The Boston Globe reports that the John F. Kennedy Presidential Library in Boston “has undergone a mass exodus of new and longtime employees since a change in leadership last year.” As reported by the Globe’s Jim O’Sullivan (registration may be necessary), over a third of the staff has left or announced their departures — an unprecedented rate of attrition — since the arrival of new CEO Heather Campion.
The library’s board chair, while suggesting that transitional “growing pains” are at play, nevertheless “acknowledged that the heavy personnel losses were worrisome.” The Globe article suggests a deep level of employee discontent:
Several people who have worked at the foundation complained about Campion’s management style. A low point, according to three people familiar with the organization, came a few weeks ago, when a longtime employee in charge of marketing was terminated. Another departed worker was described as “a daily punching bag.” The coordinator of the library’s renowned forums and the director of its signature Profile in Courage award are also leaving.
Last year, about six months into Campion’s tenure, an outside management consultant came in to interview people about the change in leadership, resulting in a tear-filled group session during which several employees discussed the newly difficult working conditions, according to three people directly familiar with the meeting.

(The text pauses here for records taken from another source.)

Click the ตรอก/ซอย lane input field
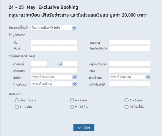This screenshot has height=136, width=162. click(x=54, y=70)
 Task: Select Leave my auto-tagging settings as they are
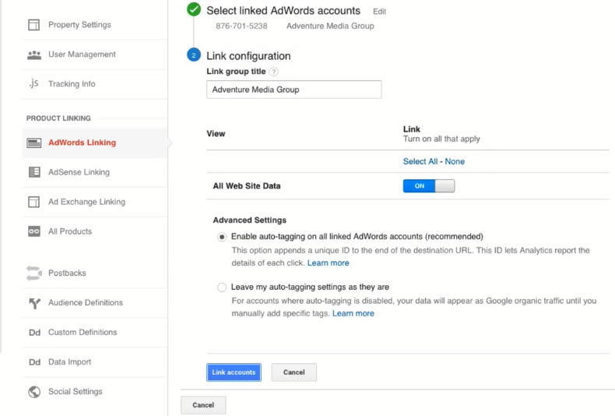(222, 287)
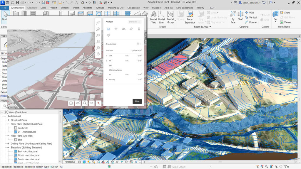Open the File menu
This screenshot has height=169, width=301.
(x=4, y=8)
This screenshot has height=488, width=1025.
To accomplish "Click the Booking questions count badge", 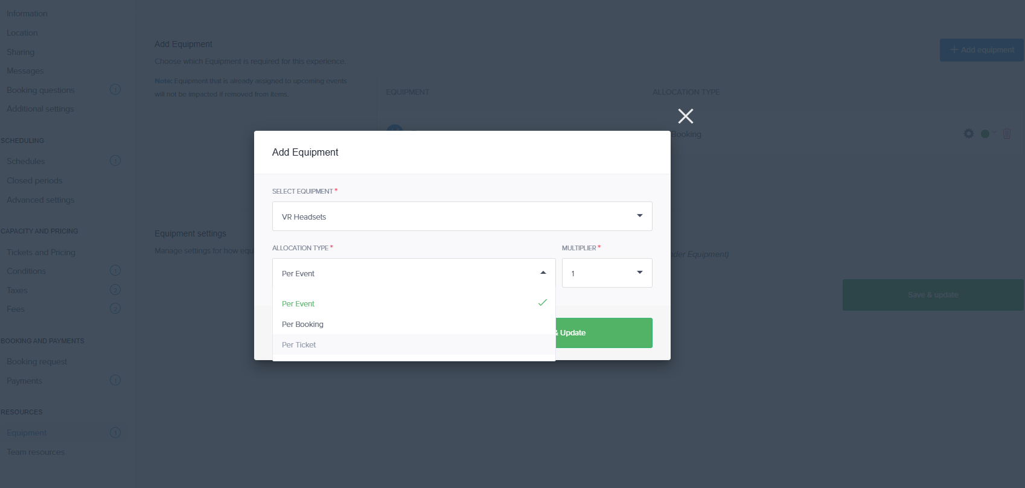I will point(115,90).
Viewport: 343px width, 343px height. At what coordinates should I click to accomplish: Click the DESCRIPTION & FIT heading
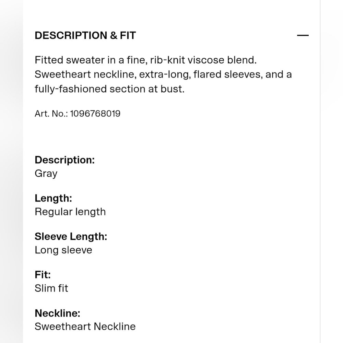85,35
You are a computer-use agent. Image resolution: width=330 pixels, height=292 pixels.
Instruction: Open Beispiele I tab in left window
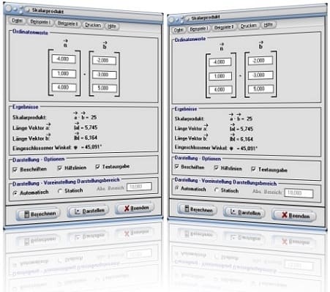pyautogui.click(x=40, y=22)
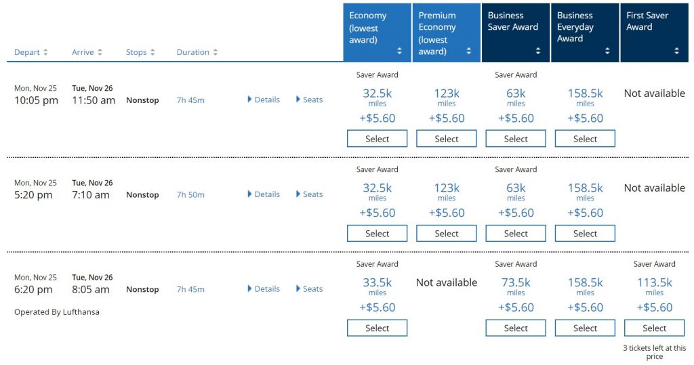Sort by First Saver Award price
Viewport: 694px width, 365px height.
pos(676,51)
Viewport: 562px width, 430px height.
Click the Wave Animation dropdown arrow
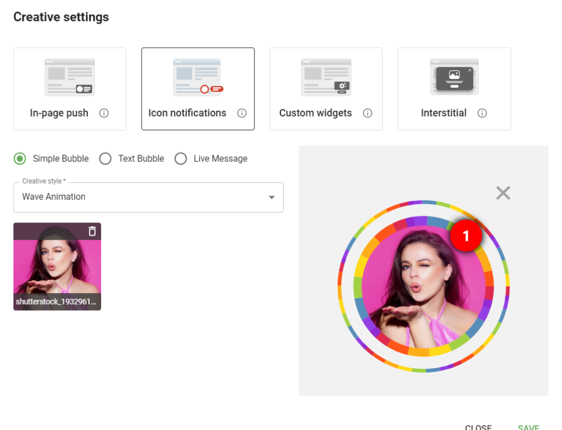(x=271, y=197)

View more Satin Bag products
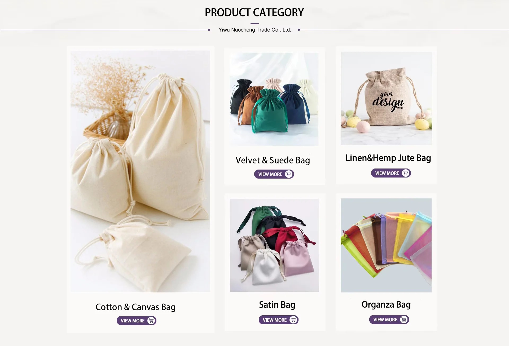pyautogui.click(x=278, y=320)
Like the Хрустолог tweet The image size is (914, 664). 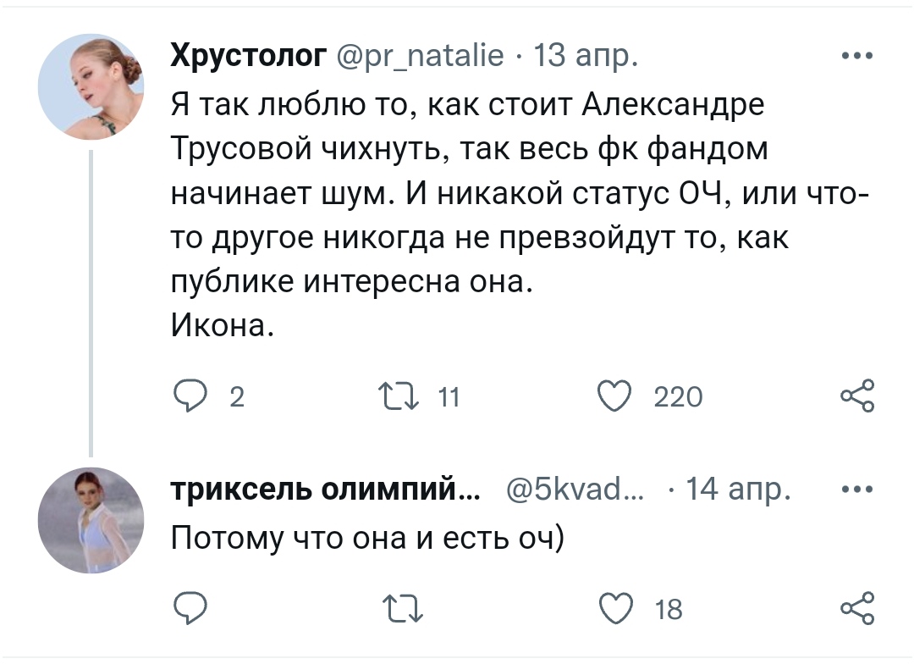(614, 396)
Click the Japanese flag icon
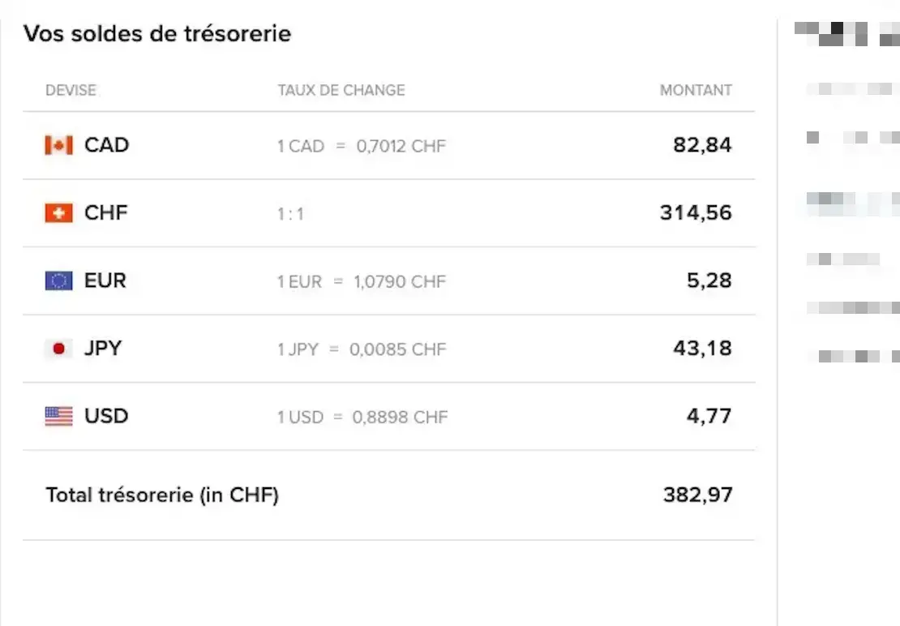 (x=58, y=349)
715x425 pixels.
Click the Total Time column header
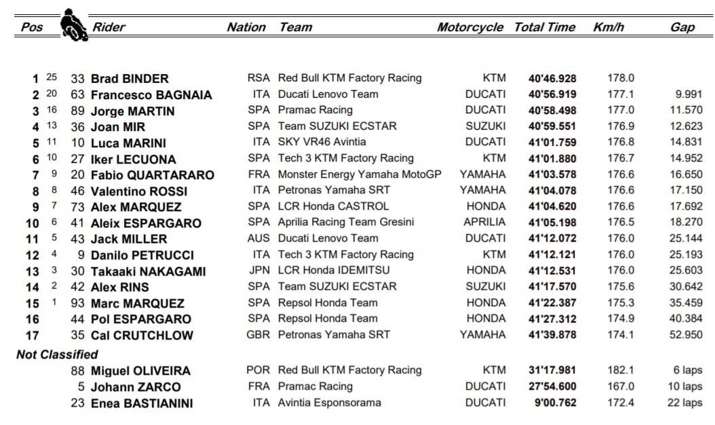click(x=545, y=28)
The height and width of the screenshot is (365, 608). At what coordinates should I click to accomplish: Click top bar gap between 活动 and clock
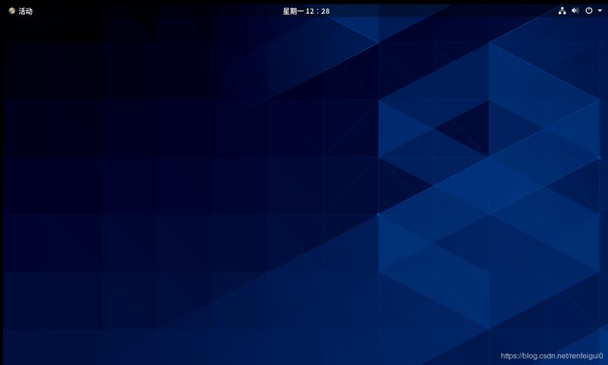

“People were sobbing,” one said. Another added, “He functioned more as a therapist.”
Workplace incivility or bullying?
It’s pretty easy to read between the lines here. When one departed worker is referred to as a “daily punching bag,” and others are in tears as they discuss “newly difficult working conditions” with an outside consultant, it suggests abrasive leadership, and perhaps worse. The Kennedy Library is a major civic institution in Greater Boston and home to a museum that attracts visitors from around the world. I can’t imagine such suddenly high employee attrition absent significant reasons.
For now, the library’s board leadership appears to be circling the wagons around its CEO, who is said to be on close terms with Caroline Kennedy Schlossberg. But perhaps the public spotlight on the employee attrition and low morale will prompt more pro-active responses to the underlying management problems.